What is plugged in (ie: headphones or speakers) should have no affect on the audio output. What audio is stuttering? Windows audio, mp3's, movies?


----------



## teteakhawlhring (Oct 16, 2011)

*Re: stuttering sound after using headphone*



Dogg said:


> What is plugged in (ie: headphones or speakers) should have no affect on the audio output. What audio is stuttering? Windows audio, mp3's, movies?


after i plug in the headphone jack it still works ..but then again when i unplug headphone jack and switch to speaker all the sounds windows games music..everything stutter


----------



## WereBo (Apr 5, 2008)

*Re: stuttering sound after using headphone*

Hi teteakhawlhring :wave:

Do you have a 2nd headphones socket you can try (front or rear panel)? If yes and the 2nd socket works, then it's hardware-related (see below). If it still gives the same fault, then it's likely to be software (see below, but not so far :wink

If software related. Try removing then re-installing the audio-drivers.

If hardware, it's likely to be the headphone-socket has a weak/bent/dirty/trapped contact that isn't connecting properly, when the headphones plug is removed (It's internal to the actual socket and switches the audio back to the speakers, when the plug is pulled out). Try plugging and unplugging the headphones several times to clean any possible dust and/or release the contact, if it's trapped.

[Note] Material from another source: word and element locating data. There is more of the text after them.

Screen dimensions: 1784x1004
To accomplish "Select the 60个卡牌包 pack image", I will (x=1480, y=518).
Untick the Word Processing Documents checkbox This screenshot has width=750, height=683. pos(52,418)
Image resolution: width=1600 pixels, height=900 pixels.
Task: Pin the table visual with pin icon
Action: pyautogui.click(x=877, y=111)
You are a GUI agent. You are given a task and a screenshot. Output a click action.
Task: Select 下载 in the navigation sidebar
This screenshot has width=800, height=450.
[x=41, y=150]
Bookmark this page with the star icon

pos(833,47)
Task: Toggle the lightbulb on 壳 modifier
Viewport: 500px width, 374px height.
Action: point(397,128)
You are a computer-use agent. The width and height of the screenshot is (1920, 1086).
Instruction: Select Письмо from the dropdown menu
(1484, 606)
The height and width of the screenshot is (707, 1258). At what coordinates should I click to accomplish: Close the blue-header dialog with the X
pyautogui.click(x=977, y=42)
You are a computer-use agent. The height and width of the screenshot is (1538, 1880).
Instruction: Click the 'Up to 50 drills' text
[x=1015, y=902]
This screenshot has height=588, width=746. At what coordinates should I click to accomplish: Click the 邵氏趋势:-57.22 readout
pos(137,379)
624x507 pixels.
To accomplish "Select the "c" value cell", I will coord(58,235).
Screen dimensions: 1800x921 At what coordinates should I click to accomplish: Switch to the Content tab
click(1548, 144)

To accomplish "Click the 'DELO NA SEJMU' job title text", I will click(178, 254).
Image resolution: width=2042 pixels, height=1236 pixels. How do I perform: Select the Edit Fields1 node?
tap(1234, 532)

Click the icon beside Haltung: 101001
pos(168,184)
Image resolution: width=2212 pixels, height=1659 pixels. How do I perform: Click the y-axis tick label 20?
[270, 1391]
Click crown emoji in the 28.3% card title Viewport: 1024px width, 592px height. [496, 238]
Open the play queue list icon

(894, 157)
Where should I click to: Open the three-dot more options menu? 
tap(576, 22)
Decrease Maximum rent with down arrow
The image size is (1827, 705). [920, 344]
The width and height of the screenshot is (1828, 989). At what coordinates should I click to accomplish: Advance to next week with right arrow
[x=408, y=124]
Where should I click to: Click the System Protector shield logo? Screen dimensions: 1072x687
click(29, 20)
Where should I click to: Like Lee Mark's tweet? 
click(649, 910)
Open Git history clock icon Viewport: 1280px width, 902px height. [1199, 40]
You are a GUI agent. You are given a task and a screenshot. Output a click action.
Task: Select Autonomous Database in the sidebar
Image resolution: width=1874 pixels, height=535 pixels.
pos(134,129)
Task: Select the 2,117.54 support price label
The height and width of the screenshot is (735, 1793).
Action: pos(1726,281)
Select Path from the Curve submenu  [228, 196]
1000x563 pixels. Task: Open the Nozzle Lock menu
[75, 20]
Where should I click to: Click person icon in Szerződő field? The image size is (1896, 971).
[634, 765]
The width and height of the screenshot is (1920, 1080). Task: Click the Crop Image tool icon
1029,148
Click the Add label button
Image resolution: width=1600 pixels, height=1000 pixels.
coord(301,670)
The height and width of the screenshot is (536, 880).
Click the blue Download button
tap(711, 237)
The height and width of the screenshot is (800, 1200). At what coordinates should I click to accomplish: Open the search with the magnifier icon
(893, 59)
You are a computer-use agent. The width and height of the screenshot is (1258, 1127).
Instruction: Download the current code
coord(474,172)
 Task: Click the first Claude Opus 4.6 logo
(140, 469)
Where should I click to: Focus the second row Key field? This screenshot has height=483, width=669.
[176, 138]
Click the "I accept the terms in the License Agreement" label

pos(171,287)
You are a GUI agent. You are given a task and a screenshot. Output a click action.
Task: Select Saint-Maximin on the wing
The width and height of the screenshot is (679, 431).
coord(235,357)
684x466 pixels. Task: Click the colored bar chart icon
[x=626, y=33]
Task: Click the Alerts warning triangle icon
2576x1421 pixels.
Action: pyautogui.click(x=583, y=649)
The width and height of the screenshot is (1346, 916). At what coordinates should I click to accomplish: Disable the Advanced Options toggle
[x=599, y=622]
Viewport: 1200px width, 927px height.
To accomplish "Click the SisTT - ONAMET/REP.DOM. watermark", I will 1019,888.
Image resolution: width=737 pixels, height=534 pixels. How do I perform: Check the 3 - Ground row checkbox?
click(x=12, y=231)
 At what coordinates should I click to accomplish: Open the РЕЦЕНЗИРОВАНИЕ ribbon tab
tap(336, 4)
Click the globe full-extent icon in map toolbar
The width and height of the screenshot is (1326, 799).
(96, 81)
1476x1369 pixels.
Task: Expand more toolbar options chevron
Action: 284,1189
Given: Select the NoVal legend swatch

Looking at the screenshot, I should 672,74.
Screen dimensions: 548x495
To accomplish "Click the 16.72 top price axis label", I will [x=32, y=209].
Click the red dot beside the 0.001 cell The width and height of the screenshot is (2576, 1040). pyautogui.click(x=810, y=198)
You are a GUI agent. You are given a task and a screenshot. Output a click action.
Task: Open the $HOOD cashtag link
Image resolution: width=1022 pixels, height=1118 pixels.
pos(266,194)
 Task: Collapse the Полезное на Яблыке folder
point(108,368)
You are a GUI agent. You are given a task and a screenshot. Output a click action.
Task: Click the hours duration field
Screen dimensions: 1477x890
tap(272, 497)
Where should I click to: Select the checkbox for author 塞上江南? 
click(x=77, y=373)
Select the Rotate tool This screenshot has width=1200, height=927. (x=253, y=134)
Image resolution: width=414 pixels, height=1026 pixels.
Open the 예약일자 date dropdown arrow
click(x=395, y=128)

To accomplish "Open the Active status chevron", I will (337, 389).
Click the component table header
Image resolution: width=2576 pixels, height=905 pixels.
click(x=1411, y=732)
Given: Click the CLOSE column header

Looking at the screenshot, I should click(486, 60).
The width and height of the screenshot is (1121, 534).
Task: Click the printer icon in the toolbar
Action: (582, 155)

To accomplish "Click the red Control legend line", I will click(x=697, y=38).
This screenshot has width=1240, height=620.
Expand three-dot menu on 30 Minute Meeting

If it's a weak or bent contact - If you feel up to it, you can sometimes bend the contact back slightly, using a very fine screwdriver or thick sewing-needle. This might entail having to remove the motherboard though, if the contacts are on the side of the socket. If you can't see the contacts at all, the socket might need to be replaced. The contact that needs to be 'adjusted' is the one that touches the black plastic insulation on the headphones-plug when it's in the socket, remove the plug when bending the contact though.


----------



## teteakhawlhring (Oct 16, 2011)

*Re: stuttering sound after using headphone*



WereBo said:


> Hi teteakhawlhring :wave:
> 
> Do you have a 2nd headphones socket you can try (front or rear panel)? If yes and the 2nd socket works, then it's hardware-related (see below). If it still gives the same fault, then it's likely to be software (see below, but not so far :wink
> 
> ...


thanks so much it was the software..


----------



## WereBo (Apr 5, 2008)

*Re: stuttering sound after using headphone*

Aahhh, glad you got sorted


----------